— WHAT THE TASK ASKS —
Copy out each of the following entries word for word, in the order given.

— Dataset entries —
'''
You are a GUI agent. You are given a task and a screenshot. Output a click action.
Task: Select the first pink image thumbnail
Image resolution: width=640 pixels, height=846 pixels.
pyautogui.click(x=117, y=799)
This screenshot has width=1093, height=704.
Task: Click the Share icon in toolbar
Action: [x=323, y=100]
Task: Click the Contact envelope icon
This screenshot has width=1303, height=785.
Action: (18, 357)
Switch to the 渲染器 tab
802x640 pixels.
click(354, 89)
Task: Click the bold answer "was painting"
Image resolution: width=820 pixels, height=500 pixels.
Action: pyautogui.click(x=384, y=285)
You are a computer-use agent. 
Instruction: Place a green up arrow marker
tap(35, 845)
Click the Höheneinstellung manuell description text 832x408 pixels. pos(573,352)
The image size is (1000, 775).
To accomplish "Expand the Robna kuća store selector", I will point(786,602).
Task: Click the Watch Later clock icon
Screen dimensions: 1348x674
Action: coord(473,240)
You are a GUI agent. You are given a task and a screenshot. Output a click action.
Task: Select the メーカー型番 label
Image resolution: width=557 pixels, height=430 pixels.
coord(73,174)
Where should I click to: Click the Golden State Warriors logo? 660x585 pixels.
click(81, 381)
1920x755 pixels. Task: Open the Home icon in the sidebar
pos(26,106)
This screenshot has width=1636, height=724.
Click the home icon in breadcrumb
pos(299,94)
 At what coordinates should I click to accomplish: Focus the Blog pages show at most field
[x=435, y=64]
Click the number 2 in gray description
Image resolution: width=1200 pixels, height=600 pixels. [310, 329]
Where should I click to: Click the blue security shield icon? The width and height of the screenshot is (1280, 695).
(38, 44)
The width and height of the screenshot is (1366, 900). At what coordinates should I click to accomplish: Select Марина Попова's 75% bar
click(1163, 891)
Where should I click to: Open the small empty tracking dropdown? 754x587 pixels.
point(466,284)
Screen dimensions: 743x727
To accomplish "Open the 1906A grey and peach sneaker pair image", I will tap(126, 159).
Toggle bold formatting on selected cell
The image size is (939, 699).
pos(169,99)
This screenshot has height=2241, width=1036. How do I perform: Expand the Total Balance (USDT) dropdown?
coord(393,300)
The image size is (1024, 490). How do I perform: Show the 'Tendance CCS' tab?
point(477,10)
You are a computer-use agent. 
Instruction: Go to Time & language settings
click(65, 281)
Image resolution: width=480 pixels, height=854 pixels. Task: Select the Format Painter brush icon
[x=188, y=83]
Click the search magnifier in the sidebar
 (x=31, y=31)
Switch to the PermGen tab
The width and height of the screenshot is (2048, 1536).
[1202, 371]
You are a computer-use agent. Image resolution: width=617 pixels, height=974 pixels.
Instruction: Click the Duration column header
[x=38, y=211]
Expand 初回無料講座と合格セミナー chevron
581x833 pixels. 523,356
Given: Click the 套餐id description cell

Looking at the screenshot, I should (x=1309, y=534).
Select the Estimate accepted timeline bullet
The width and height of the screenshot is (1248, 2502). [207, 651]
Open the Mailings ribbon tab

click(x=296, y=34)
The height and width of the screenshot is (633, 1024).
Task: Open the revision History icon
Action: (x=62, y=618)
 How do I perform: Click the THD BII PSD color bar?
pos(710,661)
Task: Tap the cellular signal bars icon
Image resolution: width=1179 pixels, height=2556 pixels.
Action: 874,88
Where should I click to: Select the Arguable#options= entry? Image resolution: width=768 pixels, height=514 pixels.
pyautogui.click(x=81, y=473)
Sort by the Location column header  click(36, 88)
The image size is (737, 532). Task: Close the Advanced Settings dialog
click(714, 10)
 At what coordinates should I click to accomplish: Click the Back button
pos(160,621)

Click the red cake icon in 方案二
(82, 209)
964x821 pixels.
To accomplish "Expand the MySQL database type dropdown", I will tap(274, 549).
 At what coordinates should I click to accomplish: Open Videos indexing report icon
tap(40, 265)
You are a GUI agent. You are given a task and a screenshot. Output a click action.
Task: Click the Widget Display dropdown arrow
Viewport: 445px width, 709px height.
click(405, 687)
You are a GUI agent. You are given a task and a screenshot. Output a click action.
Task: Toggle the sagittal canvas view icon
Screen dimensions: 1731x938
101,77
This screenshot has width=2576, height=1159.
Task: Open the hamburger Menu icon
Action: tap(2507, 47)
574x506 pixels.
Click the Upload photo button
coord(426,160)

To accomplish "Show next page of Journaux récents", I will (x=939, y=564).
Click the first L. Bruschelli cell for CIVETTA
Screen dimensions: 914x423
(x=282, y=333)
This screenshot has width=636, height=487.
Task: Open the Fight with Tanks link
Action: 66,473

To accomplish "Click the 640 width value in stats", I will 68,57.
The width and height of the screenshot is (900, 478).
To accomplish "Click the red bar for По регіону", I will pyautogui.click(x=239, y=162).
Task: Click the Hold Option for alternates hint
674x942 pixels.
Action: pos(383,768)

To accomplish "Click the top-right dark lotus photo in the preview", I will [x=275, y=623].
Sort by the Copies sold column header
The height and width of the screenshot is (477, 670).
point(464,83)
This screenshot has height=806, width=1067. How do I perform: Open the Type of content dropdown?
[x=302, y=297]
'''
— THE OUTPUT —
You are a GUI agent. You are given a task and a screenshot. Output a click action.
Task: Select the first pink image thumbnail
Image resolution: width=640 pixels, height=846 pixels.
pyautogui.click(x=117, y=799)
This screenshot has width=1093, height=704.
Task: Click the Share icon in toolbar
Action: [x=323, y=100]
Task: Click the Contact envelope icon
This screenshot has width=1303, height=785.
Action: (18, 357)
Switch to the 渲染器 tab
802x640 pixels.
click(354, 89)
Task: Click the bold answer "was painting"
Image resolution: width=820 pixels, height=500 pixels.
Action: pyautogui.click(x=384, y=285)
You are a computer-use agent. 
Instruction: Place a green up arrow marker
tap(35, 845)
Click the Höheneinstellung manuell description text 832x408 pixels. pos(573,352)
The image size is (1000, 775).
To accomplish "Expand the Robna kuća store selector", I will point(786,602).
Task: Click the Watch Later clock icon
Screen dimensions: 1348x674
Action: coord(473,240)
You are a GUI agent. You are given a task and a screenshot. Output a click action.
Task: Select the メーカー型番 label
Image resolution: width=557 pixels, height=430 pixels.
coord(73,174)
Where should I click to: Click the Golden State Warriors logo? 660x585 pixels.
click(81, 381)
1920x755 pixels. Task: Open the Home icon in the sidebar
pos(26,106)
This screenshot has width=1636, height=724.
Click the home icon in breadcrumb
pos(299,94)
 At what coordinates should I click to accomplish: Focus the Blog pages show at most field
[x=435, y=64]
Click the number 2 in gray description
Image resolution: width=1200 pixels, height=600 pixels. [310, 329]
Where should I click to: Click the blue security shield icon? The width and height of the screenshot is (1280, 695).
(38, 44)
The width and height of the screenshot is (1366, 900). At what coordinates should I click to accomplish: Select Марина Попова's 75% bar
click(1163, 891)
Where should I click to: Open the small empty tracking dropdown? 754x587 pixels.
point(466,284)
Screen dimensions: 743x727
To accomplish "Open the 1906A grey and peach sneaker pair image", I will tap(126, 159).
Toggle bold formatting on selected cell
The image size is (939, 699).
pos(169,99)
This screenshot has height=2241, width=1036. How do I perform: Expand the Total Balance (USDT) dropdown?
coord(393,300)
The image size is (1024, 490). How do I perform: Show the 'Tendance CCS' tab?
point(477,10)
You are a computer-use agent. 
Instruction: Go to Time & language settings
click(65, 281)
Image resolution: width=480 pixels, height=854 pixels. Task: Select the Format Painter brush icon
[x=188, y=83]
Click the search magnifier in the sidebar
 (x=31, y=31)
Switch to the PermGen tab
The width and height of the screenshot is (2048, 1536).
[1202, 371]
You are a computer-use agent. Image resolution: width=617 pixels, height=974 pixels.
Instruction: Click the Duration column header
[x=38, y=211]
Expand 初回無料講座と合格セミナー chevron
581x833 pixels. 523,356
Given: Click the 套餐id description cell

Looking at the screenshot, I should (x=1309, y=534).
Select the Estimate accepted timeline bullet
The width and height of the screenshot is (1248, 2502). [207, 651]
Open the Mailings ribbon tab

click(x=296, y=34)
The height and width of the screenshot is (633, 1024).
Task: Open the revision History icon
Action: (x=62, y=618)
 How do I perform: Click the THD BII PSD color bar?
pos(710,661)
Task: Tap the cellular signal bars icon
Image resolution: width=1179 pixels, height=2556 pixels.
Action: 874,88
Where should I click to: Select the Arguable#options= entry? Image resolution: width=768 pixels, height=514 pixels.
pyautogui.click(x=81, y=473)
Sort by the Location column header  click(36, 88)
The image size is (737, 532). Task: Close the Advanced Settings dialog
click(714, 10)
 At what coordinates should I click to accomplish: Click the Back button
pos(160,621)

Click the red cake icon in 方案二
(82, 209)
964x821 pixels.
To accomplish "Expand the MySQL database type dropdown", I will tap(274, 549).
 At what coordinates should I click to accomplish: Open Videos indexing report icon
tap(40, 265)
You are a GUI agent. You are given a task and a screenshot. Output a click action.
Task: Click the Widget Display dropdown arrow
Viewport: 445px width, 709px height.
click(405, 687)
You are a GUI agent. You are given a task and a screenshot. Output a click action.
Task: Toggle the sagittal canvas view icon
Screen dimensions: 1731x938
101,77
This screenshot has width=2576, height=1159.
Task: Open the hamburger Menu icon
Action: tap(2507, 47)
574x506 pixels.
Click the Upload photo button
coord(426,160)

To accomplish "Show next page of Journaux récents", I will (x=939, y=564).
Click the first L. Bruschelli cell for CIVETTA
Screen dimensions: 914x423
(x=282, y=333)
This screenshot has width=636, height=487.
Task: Open the Fight with Tanks link
Action: 66,473

To accomplish "Click the 640 width value in stats", I will 68,57.
The width and height of the screenshot is (900, 478).
To accomplish "Click the red bar for По регіону", I will pyautogui.click(x=239, y=162).
Task: Click the Hold Option for alternates hint
674x942 pixels.
Action: pos(383,768)

To accomplish "Click the top-right dark lotus photo in the preview", I will [x=275, y=623].
Sort by the Copies sold column header
The height and width of the screenshot is (477, 670).
point(464,83)
This screenshot has height=806, width=1067. How do I perform: Open the Type of content dropdown?
[x=302, y=297]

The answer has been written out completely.